To get this free-spirited hippie chick who swore never again to get married there were conditions. One was a somewhat bitter yet simple one to agree to because we both put the others happiness on par or above our own. That provision was if the other other wanted out, no fighting, no arguing, we split as friends, if not even lovers. People grow, sometimes in different directions. Just the way life is.
The other condition hearkens back to our early years of non-exclusivity. In essence the open-marriage option. "Sex is sex" This one was a also somewhat bitter for me, being a helpless romantic and having difficulty with having sex with someone who you are not in love with after being your BFF. TBH - My sex drive was FAR from that of a typical person, and I knew it.

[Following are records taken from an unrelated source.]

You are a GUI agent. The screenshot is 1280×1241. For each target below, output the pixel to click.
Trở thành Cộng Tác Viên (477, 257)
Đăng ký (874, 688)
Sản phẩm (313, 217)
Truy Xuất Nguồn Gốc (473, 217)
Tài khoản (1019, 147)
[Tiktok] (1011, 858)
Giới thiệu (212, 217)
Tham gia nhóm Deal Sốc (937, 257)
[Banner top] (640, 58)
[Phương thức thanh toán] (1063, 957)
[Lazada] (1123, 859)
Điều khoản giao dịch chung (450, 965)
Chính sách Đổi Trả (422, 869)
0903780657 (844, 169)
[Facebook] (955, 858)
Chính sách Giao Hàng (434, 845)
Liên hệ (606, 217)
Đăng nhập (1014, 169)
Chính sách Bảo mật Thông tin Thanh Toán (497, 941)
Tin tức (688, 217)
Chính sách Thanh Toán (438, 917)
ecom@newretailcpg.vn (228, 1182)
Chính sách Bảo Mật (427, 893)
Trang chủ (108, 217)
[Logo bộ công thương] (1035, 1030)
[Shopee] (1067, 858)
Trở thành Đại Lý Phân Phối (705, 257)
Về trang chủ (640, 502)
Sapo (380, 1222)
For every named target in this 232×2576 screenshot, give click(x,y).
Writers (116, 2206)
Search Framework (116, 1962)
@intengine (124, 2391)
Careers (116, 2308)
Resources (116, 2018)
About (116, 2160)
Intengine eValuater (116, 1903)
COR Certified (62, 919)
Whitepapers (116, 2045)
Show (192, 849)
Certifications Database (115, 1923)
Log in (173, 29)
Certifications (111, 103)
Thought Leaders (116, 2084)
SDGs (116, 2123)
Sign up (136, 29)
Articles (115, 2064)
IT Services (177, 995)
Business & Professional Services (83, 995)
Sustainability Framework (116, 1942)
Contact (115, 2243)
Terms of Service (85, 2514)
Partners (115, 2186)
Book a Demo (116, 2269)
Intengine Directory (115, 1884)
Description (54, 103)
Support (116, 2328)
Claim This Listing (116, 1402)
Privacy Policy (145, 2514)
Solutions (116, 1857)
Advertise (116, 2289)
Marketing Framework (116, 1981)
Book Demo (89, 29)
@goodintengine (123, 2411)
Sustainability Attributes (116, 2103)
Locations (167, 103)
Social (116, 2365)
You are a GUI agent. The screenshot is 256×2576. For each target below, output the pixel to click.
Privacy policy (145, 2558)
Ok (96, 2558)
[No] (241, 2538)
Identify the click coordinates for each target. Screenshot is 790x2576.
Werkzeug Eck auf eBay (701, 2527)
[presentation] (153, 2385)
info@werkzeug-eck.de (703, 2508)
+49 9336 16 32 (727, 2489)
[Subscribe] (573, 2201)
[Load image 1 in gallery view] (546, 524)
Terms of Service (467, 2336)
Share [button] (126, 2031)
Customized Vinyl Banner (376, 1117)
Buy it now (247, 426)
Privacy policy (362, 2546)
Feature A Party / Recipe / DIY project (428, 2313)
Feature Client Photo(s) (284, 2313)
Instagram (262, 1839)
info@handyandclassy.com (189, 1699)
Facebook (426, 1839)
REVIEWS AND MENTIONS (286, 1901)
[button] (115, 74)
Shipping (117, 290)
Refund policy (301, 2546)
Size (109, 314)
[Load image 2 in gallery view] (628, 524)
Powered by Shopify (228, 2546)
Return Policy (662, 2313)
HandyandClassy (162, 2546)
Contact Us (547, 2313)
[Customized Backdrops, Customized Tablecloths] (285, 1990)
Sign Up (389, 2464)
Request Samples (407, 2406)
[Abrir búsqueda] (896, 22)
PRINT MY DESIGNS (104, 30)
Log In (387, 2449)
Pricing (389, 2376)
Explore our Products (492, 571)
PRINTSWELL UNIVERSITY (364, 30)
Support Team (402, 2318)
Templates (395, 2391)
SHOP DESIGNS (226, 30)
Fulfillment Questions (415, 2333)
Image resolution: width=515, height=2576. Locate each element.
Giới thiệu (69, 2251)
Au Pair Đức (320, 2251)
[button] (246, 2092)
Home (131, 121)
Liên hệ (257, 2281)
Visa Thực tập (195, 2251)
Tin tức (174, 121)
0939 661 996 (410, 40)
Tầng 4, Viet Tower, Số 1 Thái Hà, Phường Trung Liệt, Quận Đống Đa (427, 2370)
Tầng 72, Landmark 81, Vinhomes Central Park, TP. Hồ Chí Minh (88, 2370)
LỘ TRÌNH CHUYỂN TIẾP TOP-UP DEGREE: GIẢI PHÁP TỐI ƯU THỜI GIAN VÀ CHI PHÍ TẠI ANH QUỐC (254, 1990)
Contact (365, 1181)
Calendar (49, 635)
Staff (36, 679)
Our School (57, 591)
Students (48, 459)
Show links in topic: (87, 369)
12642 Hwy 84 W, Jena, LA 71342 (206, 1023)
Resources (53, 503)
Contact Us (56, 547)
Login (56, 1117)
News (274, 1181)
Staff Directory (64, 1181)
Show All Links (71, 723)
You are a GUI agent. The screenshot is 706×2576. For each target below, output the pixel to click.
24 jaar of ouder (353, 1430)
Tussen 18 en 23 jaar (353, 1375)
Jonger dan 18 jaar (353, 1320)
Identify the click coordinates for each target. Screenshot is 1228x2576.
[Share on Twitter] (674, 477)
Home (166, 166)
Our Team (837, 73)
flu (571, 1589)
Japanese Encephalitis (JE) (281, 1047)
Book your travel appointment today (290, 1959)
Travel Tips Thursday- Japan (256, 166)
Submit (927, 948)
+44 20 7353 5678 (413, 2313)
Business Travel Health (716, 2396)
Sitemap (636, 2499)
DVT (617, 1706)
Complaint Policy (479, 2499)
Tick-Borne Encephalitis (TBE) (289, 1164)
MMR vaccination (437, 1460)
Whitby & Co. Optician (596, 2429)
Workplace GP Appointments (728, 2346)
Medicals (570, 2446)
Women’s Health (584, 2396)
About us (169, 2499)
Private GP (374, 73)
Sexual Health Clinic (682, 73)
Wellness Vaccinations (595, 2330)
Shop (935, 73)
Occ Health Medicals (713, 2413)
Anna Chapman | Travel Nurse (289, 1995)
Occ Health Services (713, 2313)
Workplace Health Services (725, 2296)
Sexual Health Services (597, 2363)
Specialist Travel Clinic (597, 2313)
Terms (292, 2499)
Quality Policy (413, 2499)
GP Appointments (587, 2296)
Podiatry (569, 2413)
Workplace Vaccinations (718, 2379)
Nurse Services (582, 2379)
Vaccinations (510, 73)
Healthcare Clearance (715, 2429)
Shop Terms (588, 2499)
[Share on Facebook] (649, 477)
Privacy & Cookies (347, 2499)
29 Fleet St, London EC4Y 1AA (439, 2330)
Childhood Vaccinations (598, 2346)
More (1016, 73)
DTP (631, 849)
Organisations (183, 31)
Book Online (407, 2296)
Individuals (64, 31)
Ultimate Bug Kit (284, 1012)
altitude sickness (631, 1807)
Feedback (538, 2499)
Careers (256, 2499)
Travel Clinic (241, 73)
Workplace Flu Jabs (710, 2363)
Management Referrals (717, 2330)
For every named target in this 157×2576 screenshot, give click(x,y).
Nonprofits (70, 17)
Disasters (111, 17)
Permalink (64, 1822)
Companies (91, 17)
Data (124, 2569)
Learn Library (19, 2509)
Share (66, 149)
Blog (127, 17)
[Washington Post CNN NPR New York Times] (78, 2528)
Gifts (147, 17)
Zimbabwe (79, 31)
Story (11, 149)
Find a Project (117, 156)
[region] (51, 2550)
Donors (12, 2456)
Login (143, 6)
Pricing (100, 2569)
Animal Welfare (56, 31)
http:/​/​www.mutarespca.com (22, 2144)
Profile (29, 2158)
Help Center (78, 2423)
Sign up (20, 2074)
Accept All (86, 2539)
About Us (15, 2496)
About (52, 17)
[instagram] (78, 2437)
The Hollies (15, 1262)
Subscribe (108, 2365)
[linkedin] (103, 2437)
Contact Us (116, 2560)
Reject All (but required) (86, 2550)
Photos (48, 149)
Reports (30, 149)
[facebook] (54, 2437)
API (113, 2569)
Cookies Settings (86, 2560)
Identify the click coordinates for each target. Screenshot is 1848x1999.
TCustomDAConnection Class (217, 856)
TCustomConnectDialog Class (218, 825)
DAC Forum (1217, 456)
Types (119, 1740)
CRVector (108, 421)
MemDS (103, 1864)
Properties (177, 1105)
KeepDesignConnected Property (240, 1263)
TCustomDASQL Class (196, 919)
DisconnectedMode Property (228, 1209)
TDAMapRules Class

Today there is a lot of talk dancing around this option. After dropping the T-Bomb an option for her. But today I see it was her way of projecting what was truly on her mind. That as I grow and learn what it is to be the real me, on and the years of HRT, I'd be the one wanting to experience being a woman sexually. At first, thanks to my betrayal, she had a lot of fear over me just "Walking Away" leaving her high and dry, without support or resources to fend for herself. Today she does not see that happening, only me continuing to grow as a woman. No doubt she has picked up on me often saying one guy or another is good looking, even very attractive. I haven't told her of the too arousing dreams I've had.
We have a good partnership. We compliment each other well relying on the strength of the other to shore up a weakness. We both learn from the other and grow as people. So far in generally the same direction. Yes, my life would be a lot different if we did split back when things were dicey. Just as it would be if we split today. Or tomorrow.
Will she want to live with a woman? Will I? Can we deal with it emotionally? Or, will the day come that I will go full-time, not that it matters at home?
Would our lives be better if we had split, or do? I guess we both answered with our feet by choosing to stay together, for now. Still, she asks for assurances I will see to her needs if we do. Living in separate states, or on the same street, or in the same home.